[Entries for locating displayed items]
==*==
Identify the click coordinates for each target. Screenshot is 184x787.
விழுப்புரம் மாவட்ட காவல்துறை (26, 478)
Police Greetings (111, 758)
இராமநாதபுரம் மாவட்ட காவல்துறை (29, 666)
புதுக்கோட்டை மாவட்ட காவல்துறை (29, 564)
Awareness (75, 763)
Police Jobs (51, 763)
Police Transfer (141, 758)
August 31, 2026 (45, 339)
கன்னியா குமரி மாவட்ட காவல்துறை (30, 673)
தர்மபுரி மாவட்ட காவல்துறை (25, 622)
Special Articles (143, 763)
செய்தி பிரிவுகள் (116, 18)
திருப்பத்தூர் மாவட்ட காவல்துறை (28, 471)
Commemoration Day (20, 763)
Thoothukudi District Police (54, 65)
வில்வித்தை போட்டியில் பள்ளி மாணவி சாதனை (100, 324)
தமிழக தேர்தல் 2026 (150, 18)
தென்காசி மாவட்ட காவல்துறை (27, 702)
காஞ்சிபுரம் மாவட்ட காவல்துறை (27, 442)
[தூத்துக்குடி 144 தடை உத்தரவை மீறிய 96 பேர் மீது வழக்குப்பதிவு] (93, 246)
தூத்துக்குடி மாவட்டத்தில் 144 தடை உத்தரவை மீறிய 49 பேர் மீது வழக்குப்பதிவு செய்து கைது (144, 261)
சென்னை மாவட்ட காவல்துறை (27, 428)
==*==
▶ Exercise details
Report every entry above that contains the word "Police", copying each one in full.

▶ Written reply
Police Greetings (111, 758)
Police Jobs (51, 763)
Police Transfer (141, 758)
Thoothukudi District Police (54, 65)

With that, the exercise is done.